"It's inspirational," said 17-year-old Yesenia Ramirez of Glendale. "We need our own space to skate without being harassed by the cops."
Ramirez has been skating for four years and traveled across town after hearing about the park from skaters in Glendale.
Steven Stinson from West L.A. got together with 10 friends at Stoner Park to pay tribute to friend Kenny Brimer, a skater from Hawaii who passed away from leukemia.
"Our main goal is to shred for him, " Stinson said, referring to the late Brimer. "It's all about having fun and bringing out the good vibes."
Beck and fellow skater Huck Gibson, dreamed up the space after a famous spot at the West L.A. courthouse was closed to skaters a few years ago. Gibson met with Jay Handal, now chair of the West L.A. neighborhood council, about the need to create a park in West L.A. Handal invited the two skaters over to his restaurant in Brentwood and began drawing up plans for the park.

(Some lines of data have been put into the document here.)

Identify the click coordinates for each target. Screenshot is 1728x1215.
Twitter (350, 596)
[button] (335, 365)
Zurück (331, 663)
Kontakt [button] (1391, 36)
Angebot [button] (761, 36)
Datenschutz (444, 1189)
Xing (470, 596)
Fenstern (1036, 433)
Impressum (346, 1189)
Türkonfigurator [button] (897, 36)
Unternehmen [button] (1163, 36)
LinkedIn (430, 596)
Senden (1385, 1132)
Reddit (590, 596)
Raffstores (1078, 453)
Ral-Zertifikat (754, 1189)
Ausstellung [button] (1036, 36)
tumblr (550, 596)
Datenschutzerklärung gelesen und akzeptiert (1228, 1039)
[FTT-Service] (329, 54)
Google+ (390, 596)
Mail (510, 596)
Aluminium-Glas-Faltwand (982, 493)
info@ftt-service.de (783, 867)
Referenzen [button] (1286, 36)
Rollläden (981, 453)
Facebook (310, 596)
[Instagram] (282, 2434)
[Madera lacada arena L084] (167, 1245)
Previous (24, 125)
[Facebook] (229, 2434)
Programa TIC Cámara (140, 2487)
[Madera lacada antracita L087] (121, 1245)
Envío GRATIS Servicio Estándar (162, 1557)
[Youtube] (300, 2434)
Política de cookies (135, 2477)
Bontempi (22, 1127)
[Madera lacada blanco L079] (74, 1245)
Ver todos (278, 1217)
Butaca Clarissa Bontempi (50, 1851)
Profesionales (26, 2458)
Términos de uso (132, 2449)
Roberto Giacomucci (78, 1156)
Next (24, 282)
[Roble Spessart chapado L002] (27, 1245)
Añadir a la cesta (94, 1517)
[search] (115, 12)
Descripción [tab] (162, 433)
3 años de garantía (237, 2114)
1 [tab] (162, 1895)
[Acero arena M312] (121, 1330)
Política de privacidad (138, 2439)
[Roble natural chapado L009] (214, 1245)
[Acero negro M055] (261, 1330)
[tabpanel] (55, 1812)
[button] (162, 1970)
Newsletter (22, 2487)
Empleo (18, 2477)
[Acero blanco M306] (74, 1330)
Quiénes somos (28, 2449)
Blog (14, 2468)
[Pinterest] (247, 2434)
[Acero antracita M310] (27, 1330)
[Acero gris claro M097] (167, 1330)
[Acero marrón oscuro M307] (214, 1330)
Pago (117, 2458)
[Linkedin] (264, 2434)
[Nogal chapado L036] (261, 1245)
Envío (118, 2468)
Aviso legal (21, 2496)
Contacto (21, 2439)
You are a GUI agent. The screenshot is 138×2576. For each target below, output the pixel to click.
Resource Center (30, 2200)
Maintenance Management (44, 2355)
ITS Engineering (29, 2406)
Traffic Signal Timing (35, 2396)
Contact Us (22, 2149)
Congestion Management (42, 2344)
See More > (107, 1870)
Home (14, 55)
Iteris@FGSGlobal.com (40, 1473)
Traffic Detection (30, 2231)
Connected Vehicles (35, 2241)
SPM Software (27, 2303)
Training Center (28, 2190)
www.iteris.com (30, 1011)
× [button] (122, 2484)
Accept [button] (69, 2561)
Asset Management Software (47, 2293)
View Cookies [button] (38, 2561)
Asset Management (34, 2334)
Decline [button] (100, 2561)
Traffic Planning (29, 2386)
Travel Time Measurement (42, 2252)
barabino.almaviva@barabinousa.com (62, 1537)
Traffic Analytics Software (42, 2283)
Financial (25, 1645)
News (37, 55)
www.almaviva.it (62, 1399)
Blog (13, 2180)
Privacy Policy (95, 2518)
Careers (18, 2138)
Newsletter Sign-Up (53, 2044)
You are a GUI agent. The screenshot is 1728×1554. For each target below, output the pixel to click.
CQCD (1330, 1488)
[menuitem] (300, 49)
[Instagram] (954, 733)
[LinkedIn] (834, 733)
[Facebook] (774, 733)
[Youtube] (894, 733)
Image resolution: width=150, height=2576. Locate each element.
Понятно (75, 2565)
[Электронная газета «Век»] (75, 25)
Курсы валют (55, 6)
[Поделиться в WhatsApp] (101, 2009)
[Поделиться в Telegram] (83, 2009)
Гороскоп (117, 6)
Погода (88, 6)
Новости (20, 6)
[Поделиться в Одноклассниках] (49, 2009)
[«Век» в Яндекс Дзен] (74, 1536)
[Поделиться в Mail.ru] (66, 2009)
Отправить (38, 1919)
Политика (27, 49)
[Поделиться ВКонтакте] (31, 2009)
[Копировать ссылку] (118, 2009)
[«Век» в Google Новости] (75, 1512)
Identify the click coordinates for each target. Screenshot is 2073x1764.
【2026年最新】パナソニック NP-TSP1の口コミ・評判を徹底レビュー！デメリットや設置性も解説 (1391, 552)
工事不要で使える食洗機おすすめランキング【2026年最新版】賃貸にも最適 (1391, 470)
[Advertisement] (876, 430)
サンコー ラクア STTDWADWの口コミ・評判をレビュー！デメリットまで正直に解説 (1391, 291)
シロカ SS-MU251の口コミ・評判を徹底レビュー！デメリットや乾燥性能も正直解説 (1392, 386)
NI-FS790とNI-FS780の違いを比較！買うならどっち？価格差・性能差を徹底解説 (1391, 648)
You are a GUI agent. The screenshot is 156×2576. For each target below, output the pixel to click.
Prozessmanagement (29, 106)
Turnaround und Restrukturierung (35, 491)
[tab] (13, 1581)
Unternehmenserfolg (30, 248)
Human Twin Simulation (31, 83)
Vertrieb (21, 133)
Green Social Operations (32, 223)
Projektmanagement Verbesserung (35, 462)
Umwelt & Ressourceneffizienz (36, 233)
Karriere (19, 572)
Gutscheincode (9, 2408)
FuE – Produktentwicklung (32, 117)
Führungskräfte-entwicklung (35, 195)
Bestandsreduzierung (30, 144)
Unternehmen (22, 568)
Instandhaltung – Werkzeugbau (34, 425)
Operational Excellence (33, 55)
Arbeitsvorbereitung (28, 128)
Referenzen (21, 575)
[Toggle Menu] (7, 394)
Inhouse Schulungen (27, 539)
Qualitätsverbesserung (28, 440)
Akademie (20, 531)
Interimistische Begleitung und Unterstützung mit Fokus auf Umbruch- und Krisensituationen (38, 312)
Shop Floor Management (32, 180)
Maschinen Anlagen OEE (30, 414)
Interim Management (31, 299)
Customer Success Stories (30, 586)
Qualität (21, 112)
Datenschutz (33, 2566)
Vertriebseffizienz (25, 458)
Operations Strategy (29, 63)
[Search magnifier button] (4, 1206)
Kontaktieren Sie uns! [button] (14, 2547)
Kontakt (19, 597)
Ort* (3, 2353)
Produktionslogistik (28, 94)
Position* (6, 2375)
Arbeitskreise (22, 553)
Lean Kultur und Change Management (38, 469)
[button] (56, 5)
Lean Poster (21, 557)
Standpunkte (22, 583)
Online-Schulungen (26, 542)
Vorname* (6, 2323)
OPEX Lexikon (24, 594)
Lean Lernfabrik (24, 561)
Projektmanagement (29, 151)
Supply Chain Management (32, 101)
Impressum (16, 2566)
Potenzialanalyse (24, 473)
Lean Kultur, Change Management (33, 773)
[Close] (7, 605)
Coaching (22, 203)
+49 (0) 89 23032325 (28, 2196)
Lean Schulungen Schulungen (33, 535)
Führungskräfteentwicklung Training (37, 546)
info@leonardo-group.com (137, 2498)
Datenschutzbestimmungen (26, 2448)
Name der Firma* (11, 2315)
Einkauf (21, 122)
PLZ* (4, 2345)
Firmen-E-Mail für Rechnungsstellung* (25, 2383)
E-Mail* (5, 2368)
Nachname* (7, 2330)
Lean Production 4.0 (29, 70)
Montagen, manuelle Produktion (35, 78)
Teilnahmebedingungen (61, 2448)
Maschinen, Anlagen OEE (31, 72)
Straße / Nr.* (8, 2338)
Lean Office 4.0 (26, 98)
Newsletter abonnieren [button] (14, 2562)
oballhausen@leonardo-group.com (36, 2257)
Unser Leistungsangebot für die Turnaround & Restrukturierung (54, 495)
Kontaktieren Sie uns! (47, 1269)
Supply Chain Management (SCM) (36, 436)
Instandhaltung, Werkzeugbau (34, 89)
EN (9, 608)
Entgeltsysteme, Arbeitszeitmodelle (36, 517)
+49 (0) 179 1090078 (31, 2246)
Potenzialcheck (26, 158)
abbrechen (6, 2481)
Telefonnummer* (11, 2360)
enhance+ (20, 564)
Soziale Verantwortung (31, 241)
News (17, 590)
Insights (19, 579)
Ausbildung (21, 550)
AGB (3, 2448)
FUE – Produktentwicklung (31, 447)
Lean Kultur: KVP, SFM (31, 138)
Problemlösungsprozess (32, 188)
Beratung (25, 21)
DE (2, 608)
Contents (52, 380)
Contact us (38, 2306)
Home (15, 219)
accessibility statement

Handal then sought aid from Councilman Bill Rosendahl's office, who helped them secure the contracting firm California Skateparks to build the $1.8 million plaza. The project was financed using Quimby Funds: a pool of money set aside by the city to fund redevelopment projects for the parks department.
Handal believed that the creation of the plaza at Stoner Park would serve to deter gang-activity and bring a positive influence to the community.
"This is a glowing accomplishment for the West L.A. neighborhood," Handal told the Weekly. "This park is a great example of bridging the gap between the politicians and the community."
Several local pro skaters also took part in designing the space. The names, according to sources, include: Colin Cook, Justin Cefai, Joey Brezinski, Chris Roberts and Aaron Snyder. California Skateparks and the local pros created the 20,000 square feet space to reflect landmark skate areas around L.A.
"Its the very small details of a skate park that make it what it is," Beck said, referring to the painstaking design and planning that went into creating the park. "All of the obstacles are influenced by existing street spots."
One part of Stoner mirrors an area of the West L.A. courthouse, while another portion mimics a popular skate spot along a Venice bike path.
Beck already received many compliments from local skaters about the park and noted that the skating community is very particular about the design aspects of their skate parks.
"It's a huge honor to be recognized," Beck said. "The park was designed by skaters for skaters."
The skate park, at Nebraska and Stoner avenues, is open from 9 a.m. to dusk every day.